WHAT YOU ARE ASKED TO DO
Only lines containing the word "agent" belong in the answer; copy each one from the records.

RECORD EXTRACTS
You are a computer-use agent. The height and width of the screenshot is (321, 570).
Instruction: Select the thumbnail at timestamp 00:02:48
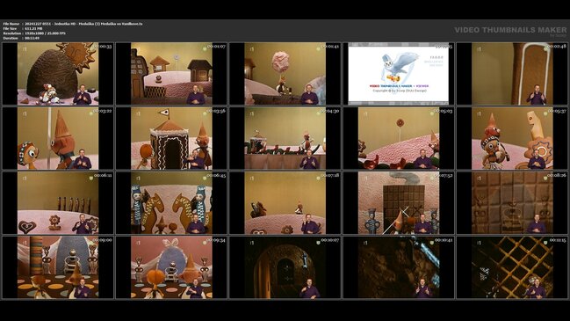pos(512,74)
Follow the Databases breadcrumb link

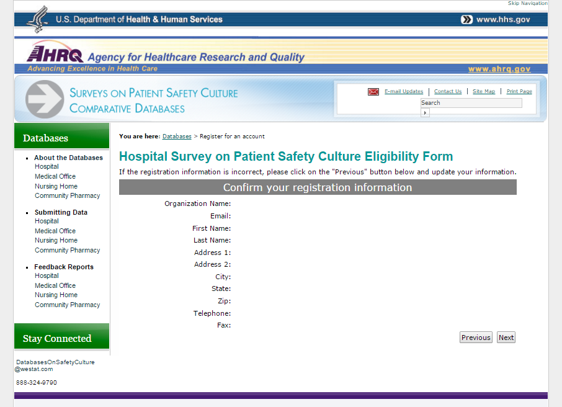177,136
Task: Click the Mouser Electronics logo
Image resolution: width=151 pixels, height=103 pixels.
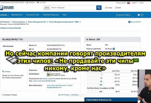Action: (7, 7)
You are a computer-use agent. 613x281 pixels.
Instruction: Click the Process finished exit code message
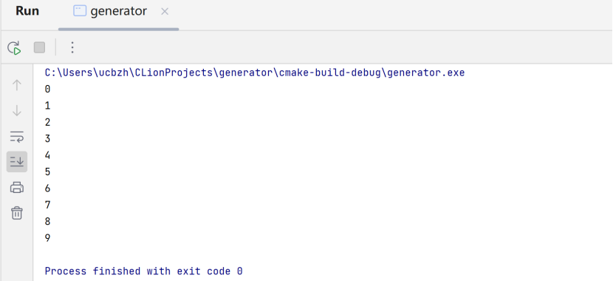click(x=144, y=271)
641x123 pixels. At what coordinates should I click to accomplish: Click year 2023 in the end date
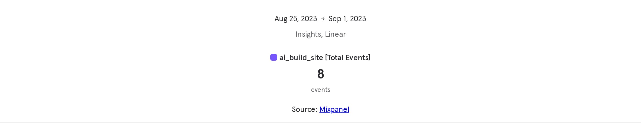tap(358, 19)
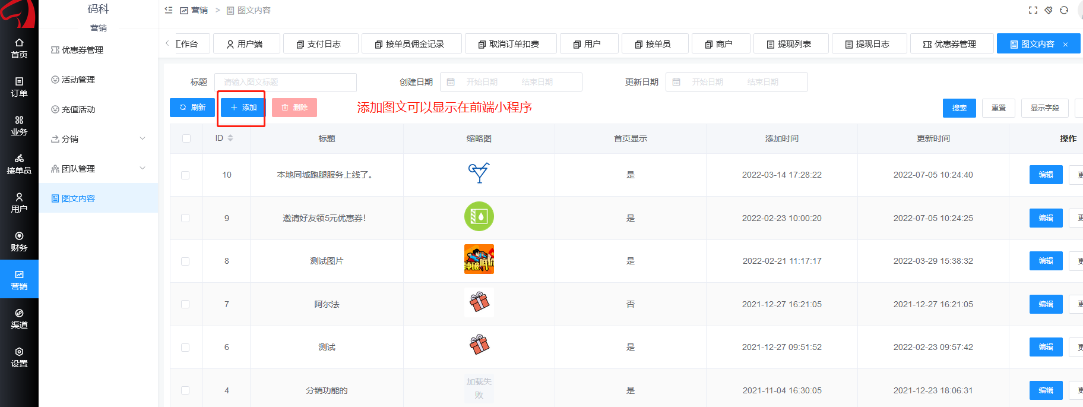
Task: Select 优惠券管理 in the left menu
Action: tap(82, 50)
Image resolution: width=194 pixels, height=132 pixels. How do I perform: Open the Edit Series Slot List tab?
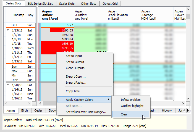click(x=40, y=4)
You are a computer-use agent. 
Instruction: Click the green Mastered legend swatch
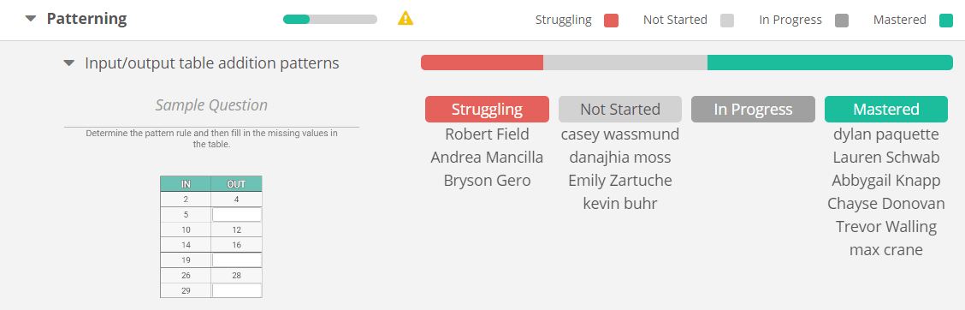(946, 21)
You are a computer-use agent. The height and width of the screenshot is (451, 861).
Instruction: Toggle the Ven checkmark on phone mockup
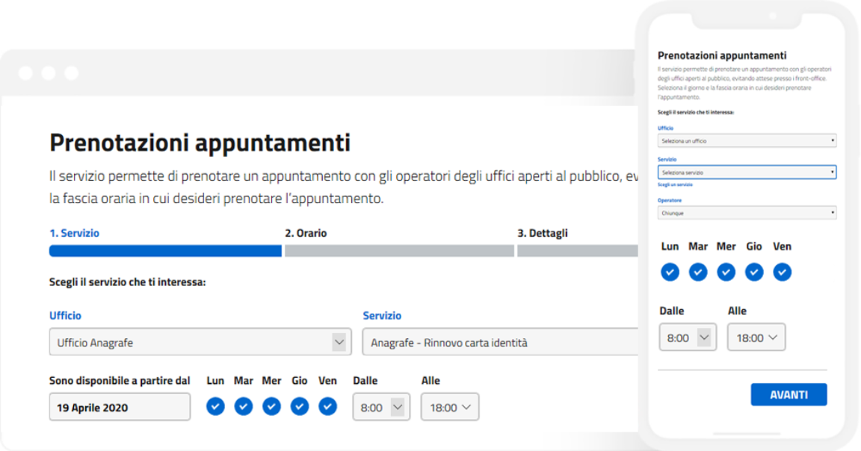click(x=782, y=272)
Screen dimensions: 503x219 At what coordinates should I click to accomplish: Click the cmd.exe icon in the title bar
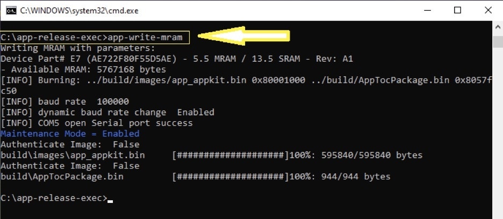pyautogui.click(x=11, y=11)
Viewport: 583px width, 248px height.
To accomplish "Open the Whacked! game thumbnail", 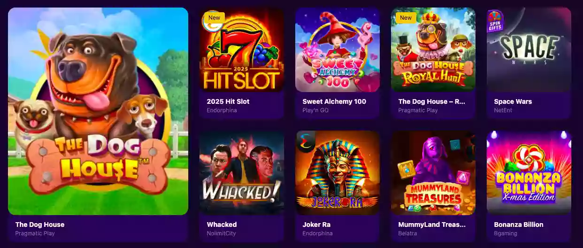I will [242, 173].
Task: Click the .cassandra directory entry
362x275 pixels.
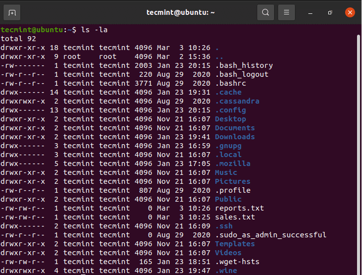Action: tap(237, 101)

REPLY
You are a computer-use agent. The height and width of the screenshot is (321, 570).
You are a computer-use agent. 613x281 pixels.
You are a computer-use agent. 
You are a computer-use agent. The height and width of the screenshot is (451, 861).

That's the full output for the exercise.